Global dairy prices slumped to their lowest in nearly six years on Tuesday as milk powder producers struggled to find buyers for their increased production with demand easing in Asia and other emerging regions.

The latest Global DairyTrade auction held by New Zealand dairy exporter Fonterra dipped 3.5 percent, taking the average selling price to $2,515 per tonne, its weakest since December.

The fourth consecutive fall seen at the fortnightly offer took the auction’s price index to 730, its lowest since August 2009.

The fall was led by a 7.5 percent slide in skim milk powder, following an expected ramp up in supply, particularly from European producers, after a lift in production quotas in the region. Whole milk powder prices slipped 1.8 percent.

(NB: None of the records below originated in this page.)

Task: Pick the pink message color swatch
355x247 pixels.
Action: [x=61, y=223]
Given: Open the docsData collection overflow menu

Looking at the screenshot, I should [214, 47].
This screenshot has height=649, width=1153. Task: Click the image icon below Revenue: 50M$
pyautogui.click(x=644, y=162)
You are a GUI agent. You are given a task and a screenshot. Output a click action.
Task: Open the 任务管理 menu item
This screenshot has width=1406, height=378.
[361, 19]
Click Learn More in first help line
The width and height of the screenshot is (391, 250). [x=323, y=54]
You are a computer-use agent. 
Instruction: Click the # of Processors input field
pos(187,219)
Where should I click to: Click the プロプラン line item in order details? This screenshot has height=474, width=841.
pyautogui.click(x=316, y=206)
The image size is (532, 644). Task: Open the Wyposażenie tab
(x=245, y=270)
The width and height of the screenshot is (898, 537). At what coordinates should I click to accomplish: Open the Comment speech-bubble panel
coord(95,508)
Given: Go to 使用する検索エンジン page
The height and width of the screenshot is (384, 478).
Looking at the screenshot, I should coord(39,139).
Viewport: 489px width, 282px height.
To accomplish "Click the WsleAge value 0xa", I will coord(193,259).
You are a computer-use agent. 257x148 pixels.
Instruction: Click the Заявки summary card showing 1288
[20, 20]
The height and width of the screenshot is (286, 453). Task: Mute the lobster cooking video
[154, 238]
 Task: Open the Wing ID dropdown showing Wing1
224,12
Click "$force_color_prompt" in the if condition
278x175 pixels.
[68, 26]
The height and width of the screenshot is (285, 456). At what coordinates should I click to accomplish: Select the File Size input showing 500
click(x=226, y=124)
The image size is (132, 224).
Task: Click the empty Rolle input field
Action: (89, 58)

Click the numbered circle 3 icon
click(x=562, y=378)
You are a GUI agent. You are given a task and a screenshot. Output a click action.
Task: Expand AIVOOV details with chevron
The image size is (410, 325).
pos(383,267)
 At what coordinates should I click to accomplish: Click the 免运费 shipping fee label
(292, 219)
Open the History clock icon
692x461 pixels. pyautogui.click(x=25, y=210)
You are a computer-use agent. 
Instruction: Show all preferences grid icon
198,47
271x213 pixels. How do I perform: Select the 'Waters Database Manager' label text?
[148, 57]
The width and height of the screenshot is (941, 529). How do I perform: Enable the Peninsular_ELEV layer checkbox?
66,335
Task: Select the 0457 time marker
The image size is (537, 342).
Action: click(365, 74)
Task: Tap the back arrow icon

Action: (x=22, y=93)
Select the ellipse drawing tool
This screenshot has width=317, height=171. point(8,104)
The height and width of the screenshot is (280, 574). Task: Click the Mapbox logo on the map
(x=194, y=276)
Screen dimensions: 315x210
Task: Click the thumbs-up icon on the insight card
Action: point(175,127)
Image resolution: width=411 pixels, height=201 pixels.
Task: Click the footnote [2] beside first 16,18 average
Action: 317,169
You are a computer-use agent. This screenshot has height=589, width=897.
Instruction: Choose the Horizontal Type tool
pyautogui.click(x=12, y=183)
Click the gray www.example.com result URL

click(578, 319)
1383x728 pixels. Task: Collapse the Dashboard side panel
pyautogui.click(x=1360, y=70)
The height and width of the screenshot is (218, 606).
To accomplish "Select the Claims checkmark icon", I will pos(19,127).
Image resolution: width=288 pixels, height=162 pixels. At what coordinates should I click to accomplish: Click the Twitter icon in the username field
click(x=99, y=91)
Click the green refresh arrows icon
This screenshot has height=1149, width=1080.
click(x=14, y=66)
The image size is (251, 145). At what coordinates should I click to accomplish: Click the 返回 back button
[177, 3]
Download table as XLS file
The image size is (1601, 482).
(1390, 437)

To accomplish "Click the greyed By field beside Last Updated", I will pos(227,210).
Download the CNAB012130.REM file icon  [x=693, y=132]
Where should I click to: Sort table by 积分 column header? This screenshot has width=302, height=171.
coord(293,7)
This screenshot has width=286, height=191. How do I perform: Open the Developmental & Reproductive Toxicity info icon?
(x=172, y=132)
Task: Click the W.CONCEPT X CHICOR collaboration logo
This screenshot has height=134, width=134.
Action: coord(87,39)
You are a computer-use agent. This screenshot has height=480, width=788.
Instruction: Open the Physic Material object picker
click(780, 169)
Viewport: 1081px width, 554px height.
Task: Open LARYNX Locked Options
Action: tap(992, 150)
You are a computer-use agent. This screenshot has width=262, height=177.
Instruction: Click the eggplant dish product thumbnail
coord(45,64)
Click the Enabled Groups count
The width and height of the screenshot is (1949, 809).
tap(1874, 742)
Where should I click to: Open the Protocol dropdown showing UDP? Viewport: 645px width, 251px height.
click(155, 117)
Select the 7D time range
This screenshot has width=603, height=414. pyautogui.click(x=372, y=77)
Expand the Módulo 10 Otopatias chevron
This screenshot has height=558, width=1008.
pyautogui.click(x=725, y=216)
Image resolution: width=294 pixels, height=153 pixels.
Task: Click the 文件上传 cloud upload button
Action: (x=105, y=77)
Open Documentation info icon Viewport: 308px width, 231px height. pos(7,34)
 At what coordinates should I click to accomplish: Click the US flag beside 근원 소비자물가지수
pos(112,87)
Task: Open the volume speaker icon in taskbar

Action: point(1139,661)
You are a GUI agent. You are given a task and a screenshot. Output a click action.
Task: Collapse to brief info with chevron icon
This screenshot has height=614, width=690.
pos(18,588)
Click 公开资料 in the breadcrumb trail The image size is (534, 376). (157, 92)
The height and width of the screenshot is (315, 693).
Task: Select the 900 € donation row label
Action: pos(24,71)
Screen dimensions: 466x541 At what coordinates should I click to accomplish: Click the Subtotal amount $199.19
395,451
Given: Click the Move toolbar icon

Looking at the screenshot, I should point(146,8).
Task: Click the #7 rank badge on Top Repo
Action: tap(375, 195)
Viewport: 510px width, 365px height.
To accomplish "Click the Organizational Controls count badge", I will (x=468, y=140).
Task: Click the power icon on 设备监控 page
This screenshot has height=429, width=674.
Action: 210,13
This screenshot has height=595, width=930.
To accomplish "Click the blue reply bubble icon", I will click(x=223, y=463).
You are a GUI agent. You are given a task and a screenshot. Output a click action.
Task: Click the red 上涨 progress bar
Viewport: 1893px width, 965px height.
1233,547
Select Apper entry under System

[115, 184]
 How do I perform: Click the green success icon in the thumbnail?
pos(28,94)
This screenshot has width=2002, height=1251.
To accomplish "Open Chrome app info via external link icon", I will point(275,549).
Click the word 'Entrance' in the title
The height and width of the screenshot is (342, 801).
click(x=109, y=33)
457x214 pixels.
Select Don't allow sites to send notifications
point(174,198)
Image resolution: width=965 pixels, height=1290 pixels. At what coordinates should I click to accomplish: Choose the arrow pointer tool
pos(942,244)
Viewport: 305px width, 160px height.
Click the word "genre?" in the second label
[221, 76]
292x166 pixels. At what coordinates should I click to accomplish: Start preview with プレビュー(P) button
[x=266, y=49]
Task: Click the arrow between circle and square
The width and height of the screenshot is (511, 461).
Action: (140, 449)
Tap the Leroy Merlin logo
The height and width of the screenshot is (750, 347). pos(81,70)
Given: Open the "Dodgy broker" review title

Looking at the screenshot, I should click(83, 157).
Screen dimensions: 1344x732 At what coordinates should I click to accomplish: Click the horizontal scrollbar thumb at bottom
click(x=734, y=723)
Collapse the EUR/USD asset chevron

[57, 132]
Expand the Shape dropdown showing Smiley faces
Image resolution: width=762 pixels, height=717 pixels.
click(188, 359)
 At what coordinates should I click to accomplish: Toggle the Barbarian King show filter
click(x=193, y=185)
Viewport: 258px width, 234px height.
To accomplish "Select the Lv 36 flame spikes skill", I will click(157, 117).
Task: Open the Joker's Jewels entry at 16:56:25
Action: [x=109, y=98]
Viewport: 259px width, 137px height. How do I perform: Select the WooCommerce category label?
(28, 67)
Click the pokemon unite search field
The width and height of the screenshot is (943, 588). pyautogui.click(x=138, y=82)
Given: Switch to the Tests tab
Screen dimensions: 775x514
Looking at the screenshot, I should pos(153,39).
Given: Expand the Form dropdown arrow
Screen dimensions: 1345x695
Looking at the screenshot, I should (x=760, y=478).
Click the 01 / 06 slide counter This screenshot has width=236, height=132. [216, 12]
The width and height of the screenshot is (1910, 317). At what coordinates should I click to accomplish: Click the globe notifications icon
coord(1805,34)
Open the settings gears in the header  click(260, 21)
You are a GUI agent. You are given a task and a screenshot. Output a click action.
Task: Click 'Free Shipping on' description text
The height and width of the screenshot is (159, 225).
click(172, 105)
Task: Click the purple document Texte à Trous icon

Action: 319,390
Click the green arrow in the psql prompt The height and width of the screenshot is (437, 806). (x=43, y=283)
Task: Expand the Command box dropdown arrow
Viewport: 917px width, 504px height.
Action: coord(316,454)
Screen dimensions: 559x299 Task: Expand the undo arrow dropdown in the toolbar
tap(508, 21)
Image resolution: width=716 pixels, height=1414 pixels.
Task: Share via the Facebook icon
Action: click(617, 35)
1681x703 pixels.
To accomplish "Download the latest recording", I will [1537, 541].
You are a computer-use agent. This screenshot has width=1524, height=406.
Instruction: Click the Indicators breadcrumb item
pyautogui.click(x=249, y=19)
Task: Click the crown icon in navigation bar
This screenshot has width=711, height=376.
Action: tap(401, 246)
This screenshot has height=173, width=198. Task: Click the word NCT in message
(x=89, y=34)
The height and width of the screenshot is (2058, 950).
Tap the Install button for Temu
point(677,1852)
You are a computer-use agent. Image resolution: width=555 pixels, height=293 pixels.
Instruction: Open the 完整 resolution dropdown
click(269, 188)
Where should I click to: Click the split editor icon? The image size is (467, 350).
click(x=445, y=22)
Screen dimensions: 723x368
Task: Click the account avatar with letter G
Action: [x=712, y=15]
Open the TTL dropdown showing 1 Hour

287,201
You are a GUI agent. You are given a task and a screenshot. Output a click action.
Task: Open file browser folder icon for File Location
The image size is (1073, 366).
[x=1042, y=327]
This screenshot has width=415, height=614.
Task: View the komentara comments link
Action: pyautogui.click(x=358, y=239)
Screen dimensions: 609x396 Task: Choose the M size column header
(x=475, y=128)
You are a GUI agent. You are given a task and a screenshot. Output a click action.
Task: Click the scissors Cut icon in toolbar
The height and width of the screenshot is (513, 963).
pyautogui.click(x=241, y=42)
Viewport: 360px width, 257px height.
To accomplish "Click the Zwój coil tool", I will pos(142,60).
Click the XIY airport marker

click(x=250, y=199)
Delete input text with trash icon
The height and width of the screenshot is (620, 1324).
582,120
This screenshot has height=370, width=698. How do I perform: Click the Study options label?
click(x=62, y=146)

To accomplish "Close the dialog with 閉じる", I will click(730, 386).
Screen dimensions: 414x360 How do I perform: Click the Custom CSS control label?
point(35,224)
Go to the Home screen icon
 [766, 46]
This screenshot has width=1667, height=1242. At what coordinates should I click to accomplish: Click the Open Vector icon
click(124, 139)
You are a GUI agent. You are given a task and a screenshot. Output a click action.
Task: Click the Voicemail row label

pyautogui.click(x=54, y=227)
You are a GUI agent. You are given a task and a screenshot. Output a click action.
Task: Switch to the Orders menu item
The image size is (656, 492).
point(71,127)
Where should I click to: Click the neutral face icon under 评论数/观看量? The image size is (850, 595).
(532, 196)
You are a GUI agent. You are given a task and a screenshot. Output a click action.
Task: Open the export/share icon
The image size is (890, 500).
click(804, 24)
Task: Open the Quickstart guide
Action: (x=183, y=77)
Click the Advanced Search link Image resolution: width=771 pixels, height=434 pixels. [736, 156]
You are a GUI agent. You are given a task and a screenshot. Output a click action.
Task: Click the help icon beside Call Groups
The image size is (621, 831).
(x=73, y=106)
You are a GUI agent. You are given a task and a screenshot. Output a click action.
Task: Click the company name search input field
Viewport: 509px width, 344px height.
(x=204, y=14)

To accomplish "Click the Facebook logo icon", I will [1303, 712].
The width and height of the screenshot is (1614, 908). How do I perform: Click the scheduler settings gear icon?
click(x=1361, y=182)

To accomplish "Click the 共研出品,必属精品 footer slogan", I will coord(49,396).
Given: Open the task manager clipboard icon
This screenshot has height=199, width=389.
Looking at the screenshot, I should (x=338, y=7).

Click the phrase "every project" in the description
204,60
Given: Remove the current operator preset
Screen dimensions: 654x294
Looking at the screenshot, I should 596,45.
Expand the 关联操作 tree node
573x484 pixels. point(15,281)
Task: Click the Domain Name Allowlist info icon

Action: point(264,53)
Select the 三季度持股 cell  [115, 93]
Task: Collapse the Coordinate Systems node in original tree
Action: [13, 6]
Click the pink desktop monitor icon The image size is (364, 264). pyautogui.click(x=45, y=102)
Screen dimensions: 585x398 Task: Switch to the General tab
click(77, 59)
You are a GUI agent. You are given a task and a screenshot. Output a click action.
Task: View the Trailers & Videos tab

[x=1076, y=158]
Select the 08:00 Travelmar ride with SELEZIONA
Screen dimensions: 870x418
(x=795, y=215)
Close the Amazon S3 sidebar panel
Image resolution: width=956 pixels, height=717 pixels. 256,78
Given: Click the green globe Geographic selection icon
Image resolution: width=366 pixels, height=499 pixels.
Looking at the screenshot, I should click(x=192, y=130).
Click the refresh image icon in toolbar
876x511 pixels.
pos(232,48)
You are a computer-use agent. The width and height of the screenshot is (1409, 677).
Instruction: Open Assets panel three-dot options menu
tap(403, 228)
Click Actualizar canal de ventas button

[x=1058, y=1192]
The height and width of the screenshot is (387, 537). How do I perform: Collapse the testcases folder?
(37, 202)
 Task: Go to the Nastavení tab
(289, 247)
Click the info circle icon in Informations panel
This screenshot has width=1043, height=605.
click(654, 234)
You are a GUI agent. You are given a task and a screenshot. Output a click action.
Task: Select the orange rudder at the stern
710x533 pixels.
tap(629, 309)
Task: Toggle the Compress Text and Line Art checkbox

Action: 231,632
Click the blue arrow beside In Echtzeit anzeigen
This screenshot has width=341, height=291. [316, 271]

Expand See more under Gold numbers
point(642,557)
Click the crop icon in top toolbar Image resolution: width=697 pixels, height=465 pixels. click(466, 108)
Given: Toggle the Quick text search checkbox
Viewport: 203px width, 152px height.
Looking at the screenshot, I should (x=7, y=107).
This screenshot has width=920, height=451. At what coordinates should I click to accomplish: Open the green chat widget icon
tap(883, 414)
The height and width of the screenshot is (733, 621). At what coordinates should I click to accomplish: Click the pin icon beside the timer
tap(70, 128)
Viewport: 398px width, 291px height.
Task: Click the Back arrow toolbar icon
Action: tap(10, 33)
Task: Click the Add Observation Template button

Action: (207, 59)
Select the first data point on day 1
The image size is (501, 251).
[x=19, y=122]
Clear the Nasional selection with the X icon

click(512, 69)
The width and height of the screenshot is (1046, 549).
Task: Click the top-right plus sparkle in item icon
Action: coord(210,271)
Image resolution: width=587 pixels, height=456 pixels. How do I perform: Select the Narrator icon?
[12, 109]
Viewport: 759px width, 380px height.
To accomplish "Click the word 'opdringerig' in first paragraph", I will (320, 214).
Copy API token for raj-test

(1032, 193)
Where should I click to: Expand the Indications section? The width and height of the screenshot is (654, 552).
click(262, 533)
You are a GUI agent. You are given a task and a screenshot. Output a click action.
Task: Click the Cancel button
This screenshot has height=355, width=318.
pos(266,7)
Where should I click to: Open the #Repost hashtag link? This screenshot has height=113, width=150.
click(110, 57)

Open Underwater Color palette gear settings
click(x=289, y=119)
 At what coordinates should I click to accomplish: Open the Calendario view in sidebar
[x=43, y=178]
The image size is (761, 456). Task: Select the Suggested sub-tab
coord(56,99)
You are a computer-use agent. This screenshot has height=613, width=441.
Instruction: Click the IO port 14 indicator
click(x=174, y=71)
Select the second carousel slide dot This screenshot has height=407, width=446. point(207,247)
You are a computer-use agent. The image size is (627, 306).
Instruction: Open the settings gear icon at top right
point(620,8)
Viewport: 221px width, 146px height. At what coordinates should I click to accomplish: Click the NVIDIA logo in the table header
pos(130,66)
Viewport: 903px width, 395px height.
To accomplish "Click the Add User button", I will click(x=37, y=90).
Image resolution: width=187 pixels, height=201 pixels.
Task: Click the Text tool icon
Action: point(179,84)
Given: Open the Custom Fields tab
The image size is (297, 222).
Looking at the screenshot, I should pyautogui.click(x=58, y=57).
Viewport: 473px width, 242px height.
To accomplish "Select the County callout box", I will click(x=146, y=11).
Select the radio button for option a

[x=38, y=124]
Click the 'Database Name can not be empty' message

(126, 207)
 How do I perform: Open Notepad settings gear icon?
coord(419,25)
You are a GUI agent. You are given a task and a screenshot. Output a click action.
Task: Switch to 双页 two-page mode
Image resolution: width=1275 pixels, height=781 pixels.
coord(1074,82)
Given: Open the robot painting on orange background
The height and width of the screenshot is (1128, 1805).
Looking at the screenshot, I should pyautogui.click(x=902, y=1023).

“The price action for skim milk powder points to immense competitive pressure from both the U.S. and Europe (the two largest global suppliers) with prices now down 30 percent over the last four auctions,” ANZ analysts said in a note.

The latest fall in volatile dairy prices takes the Global DairyTrade index 3.5 percent lower since the start of the year, adding to a 50 percent tumble seen in 2014, when falling demand from China and import bans in Russia had knocked demand for dairy products.

Ongoing weakness in dairy prices prompted Fonterra, the world’s largest dairy exporter to cut its farmgate milk price to an eight-year low of NZ$4.50 per kilograms milk solids last week.